#### PROBLEM TO WORK ON
Only the lines from the start of the entries up to and including the line with "Given: Select Sustainable" should be written out, exactly as they stand.

Collected data entries:
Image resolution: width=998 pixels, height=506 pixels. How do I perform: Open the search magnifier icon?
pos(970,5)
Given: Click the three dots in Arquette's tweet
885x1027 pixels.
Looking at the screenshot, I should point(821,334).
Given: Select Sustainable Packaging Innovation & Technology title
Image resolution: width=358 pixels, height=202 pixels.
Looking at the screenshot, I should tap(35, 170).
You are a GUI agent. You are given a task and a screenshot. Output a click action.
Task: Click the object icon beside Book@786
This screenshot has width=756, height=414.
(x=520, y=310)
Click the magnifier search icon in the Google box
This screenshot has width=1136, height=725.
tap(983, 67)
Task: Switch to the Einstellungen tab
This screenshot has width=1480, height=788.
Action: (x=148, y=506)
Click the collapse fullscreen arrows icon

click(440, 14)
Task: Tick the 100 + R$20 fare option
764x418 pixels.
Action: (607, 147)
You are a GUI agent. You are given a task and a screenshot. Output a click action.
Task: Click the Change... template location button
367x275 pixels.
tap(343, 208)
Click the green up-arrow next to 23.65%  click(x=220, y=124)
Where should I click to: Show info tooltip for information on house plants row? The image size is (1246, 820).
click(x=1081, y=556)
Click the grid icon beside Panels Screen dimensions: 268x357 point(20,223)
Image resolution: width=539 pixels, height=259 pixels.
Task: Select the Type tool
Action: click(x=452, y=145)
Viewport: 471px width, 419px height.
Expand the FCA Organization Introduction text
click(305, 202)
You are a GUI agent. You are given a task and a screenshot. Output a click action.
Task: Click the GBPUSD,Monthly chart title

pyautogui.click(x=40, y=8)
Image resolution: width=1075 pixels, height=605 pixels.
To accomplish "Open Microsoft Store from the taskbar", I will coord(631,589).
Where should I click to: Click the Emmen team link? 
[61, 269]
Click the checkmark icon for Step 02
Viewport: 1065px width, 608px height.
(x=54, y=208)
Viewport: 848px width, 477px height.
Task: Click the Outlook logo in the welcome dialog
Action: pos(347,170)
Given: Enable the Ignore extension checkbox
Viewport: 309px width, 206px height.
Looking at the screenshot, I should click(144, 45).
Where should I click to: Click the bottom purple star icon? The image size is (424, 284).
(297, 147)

#### COMPLETED EXERCISE
Image resolution: width=998 pixels, height=506 pixels. How do I perform: Open the search magnifier icon?
pos(970,5)
Given: Click the three dots in Arquette's tweet
885x1027 pixels.
Looking at the screenshot, I should point(821,334).
Given: Select Sustainable Packaging Innovation & Technology title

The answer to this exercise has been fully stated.